Aim of the exercise: Below are some entries. Repeat exactly the lines from the one with "Enable Reflective GI" through the one with "Given: Select the", and only those.

[Records excerpted from a collection]
######
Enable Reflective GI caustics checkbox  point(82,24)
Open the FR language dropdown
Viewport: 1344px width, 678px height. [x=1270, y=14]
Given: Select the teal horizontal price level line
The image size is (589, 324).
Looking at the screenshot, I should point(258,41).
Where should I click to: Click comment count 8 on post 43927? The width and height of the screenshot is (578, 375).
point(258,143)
######
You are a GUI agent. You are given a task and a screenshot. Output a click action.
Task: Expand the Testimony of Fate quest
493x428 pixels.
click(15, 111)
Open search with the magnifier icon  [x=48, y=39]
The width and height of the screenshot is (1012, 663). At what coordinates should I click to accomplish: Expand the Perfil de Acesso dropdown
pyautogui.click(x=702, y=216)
######
Expected answer:
Enable Reflective GI caustics checkbox  point(82,24)
Open the FR language dropdown
Viewport: 1344px width, 678px height. [x=1270, y=14]
Given: Select the teal horizontal price level line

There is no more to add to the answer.